**Document source**
══════════

Par Klaus-Gerd Giesen [1]
L’abandon fin décembre 2010 de ses fonctions publiques par Milo Đukanović, outre que cette décision satisfaisait une exigence formulée par plusieurs pays occidentaux et la Commission européenne en échange de l’attribution au Monténégro du statut de candidat à l’adhésion à l’Union européenne, donne l’impression – du moins vis-à-vis de l’extérieur – que le système politique monténégrin correspond désormais parfaitement à l’idéal de la démocratie parlementaire et de l’État de droit. Le nouveau gouvernement, épuré de plusieurs poids lourds de la politique et dirigé par un jeune technocrate formé à l’école néolibérale, annonce-t-il la fin du « système Đukanović » en vigueur depuis 1991 ? Disposera-t-il d’une réelle marge de manœuvre pour moderniser le Monténégro ?
Afin de pouvoir apporter des réponses à ces questions il convient de laisser de côté la trame événementielle et d’analyser la structure du système de pouvoir tel qu’il existe au-delà du seul Etat. En s’inspirant des travaux précurseurs de Joseph Schumpeter et d’Anthony Downs [2], on peut conceptualiser la démocratie libérale en analogie avec le marché : les partis politiques correspondent aux entreprises qui mobilisent d’importantes ressources (financières, argumentatives, de marketing, etc.) pour attirer et fidéliser des clients (les électeurs). En principe, le meilleur produit (le meilleur argument électoral) doit l’emporter sur ce « marché politique », à condition toutefois que la concurrence entre « marchands de vote » s’exerce librement, c’est-à-dire sans entraves ni déformations. Dans ce modèle, la principale différence entre les deux marchés, économique et politique, réside dans le fait que l’activité de l’entrepreneur du secteur privé est motivée par l’appât du gain pécuniaire, tandis que le politicien vise, selon Schumpeter, à s’emparer du pouvoir sur l’administration pour des raisons narcissiques de prestige. Il n’en reste pas moins que la libre et permanente compétition entre entrepreneurs égoïstes et entre politiciens avides de pouvoir peut spontanément créer un ordre qui, paradoxalement, favorise l’intérêt général.

══════════

**Liste des données**
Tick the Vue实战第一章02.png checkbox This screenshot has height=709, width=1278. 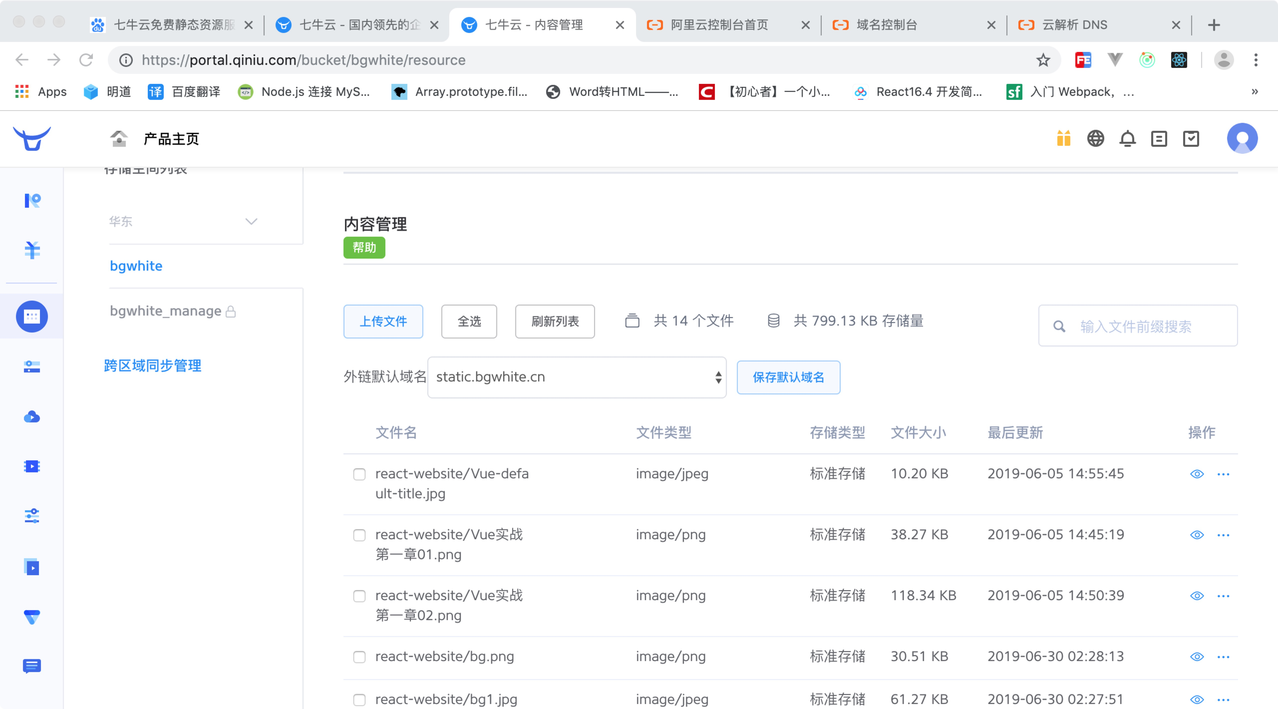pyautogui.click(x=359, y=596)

══════════

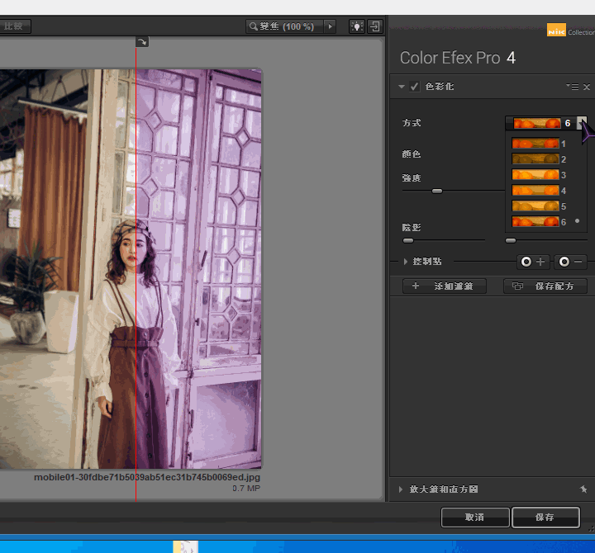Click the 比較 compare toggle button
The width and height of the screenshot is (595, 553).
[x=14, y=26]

══════════

**Consigne**
Dans le document source, reprenez le passage qui débute aux mots « Par Klaus-Gerd Giesen » et s'achève après « le Monténégro ? », en changeant « Monténégro » en « pays ». Les items ne jouent aucun rôle dans cet exercice.

**Réponse attendue**
Par Klaus-Gerd Giesen [1]
L’abandon fin décembre 2010 de ses fonctions publiques par Milo Đukanović, outre que cette décision satisfaisait une exigence formulée par plusieurs pays occidentaux et la Commission européenne en échange de l’attribution au pays du statut de candidat à l’adhésion à l’Union européenne, donne l’impression – du moins vis-à-vis de l’extérieur – que le système politique monténégrin correspond désormais parfaitement à l’idéal de la démocratie parlementaire et de l’État de droit. Le nouveau gouvernement, épuré de plusieurs poids lourds de la politique et dirigé par un jeune technocrate formé à l’école néolibérale, annonce-t-il la fin du « système Đukanović » en vigueur depuis 1991 ? Disposera-t-il d’une réelle marge de manœuvre pour moderniser le pays ?